──────── RECORDS PROVIDED
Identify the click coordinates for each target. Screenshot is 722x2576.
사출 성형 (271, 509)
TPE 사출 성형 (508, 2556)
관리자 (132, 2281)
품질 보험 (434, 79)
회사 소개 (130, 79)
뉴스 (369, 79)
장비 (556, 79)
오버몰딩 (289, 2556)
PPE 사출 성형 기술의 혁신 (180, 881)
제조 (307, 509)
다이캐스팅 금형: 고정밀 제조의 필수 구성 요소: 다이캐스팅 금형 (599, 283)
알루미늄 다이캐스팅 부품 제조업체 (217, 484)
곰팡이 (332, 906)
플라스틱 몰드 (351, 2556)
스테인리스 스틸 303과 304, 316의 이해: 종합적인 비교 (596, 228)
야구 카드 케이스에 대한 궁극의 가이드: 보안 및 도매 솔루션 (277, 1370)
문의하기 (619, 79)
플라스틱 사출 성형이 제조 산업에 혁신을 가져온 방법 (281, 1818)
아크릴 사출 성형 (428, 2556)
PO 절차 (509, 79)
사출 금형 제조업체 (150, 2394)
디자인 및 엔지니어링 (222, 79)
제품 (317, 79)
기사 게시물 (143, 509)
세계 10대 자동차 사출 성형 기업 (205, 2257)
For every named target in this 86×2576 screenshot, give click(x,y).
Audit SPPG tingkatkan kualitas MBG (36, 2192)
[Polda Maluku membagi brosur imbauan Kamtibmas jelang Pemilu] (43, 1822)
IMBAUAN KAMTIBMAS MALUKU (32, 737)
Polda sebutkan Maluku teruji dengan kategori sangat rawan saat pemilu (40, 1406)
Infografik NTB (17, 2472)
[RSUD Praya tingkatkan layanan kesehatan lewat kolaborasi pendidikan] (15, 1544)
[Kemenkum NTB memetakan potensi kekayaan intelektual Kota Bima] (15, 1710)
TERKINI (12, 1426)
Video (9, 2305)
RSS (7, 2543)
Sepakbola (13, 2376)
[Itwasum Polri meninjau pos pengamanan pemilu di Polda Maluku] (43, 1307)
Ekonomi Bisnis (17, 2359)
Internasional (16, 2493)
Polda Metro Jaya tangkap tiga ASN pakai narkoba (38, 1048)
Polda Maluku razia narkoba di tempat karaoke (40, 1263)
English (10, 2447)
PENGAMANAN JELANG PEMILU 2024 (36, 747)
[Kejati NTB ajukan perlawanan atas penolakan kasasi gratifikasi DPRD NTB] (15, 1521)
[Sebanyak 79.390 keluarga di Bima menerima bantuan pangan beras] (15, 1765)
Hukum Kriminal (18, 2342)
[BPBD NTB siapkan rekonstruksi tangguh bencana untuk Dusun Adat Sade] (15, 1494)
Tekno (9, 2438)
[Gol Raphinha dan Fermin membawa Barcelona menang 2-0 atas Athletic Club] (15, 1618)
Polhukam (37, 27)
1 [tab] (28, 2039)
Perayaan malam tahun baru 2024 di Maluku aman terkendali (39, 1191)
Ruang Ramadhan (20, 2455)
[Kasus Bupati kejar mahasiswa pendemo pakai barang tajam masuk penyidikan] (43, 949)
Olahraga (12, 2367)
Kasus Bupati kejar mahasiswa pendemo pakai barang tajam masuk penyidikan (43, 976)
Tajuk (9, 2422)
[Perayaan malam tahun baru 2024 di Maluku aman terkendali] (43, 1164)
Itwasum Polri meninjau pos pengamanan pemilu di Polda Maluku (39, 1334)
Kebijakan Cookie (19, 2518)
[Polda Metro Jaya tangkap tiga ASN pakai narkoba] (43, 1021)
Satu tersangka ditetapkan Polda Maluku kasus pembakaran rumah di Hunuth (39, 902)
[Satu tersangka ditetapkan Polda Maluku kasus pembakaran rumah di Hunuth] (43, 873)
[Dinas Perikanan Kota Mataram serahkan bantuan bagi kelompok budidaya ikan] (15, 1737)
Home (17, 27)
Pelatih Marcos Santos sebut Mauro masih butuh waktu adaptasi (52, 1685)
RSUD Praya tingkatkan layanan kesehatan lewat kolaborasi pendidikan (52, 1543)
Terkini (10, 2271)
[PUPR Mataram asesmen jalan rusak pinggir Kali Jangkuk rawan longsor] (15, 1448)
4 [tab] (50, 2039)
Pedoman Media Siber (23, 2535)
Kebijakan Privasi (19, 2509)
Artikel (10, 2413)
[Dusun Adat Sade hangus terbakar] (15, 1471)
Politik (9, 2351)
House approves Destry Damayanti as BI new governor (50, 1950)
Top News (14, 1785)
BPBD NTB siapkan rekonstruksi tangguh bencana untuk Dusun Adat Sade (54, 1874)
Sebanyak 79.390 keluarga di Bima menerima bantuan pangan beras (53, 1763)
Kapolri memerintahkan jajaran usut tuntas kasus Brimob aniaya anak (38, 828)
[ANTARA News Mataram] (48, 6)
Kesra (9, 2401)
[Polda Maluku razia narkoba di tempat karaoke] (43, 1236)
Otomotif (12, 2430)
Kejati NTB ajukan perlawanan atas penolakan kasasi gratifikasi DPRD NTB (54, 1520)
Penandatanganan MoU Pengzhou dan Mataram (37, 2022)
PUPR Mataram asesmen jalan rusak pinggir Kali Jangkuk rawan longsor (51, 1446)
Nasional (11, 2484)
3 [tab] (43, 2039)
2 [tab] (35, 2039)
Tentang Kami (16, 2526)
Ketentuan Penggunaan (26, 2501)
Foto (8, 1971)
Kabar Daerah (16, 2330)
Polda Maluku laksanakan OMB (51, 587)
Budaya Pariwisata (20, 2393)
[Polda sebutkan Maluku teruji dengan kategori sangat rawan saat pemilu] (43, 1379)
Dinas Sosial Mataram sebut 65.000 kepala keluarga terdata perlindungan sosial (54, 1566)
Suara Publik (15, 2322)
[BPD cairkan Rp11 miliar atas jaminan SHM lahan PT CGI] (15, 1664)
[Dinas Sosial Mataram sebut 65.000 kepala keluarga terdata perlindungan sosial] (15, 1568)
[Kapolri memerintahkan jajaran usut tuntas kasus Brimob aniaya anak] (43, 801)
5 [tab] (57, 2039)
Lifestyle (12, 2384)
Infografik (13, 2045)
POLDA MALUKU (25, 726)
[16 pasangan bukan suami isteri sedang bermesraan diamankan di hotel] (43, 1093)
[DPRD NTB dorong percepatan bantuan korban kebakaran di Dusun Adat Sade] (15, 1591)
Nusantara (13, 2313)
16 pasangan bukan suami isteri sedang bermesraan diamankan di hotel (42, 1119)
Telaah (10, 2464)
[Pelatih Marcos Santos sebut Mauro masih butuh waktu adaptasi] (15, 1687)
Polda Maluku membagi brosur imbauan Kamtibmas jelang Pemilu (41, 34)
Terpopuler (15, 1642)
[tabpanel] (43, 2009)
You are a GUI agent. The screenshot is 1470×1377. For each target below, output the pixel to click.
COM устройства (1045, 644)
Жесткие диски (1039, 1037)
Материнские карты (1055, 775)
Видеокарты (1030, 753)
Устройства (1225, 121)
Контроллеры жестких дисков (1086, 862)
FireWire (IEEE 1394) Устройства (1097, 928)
────────────────
ASSIGNMENT:
Taking the records above as input, show every line in which the word "tangguh" is present.

ANSWER TO THIS PROBLEM:
[BPBD NTB siapkan rekonstruksi tangguh bencana untuk Dusun Adat Sade] (15, 1494)
BPBD NTB siapkan rekonstruksi tangguh bencana untuk Dusun Adat Sade (54, 1874)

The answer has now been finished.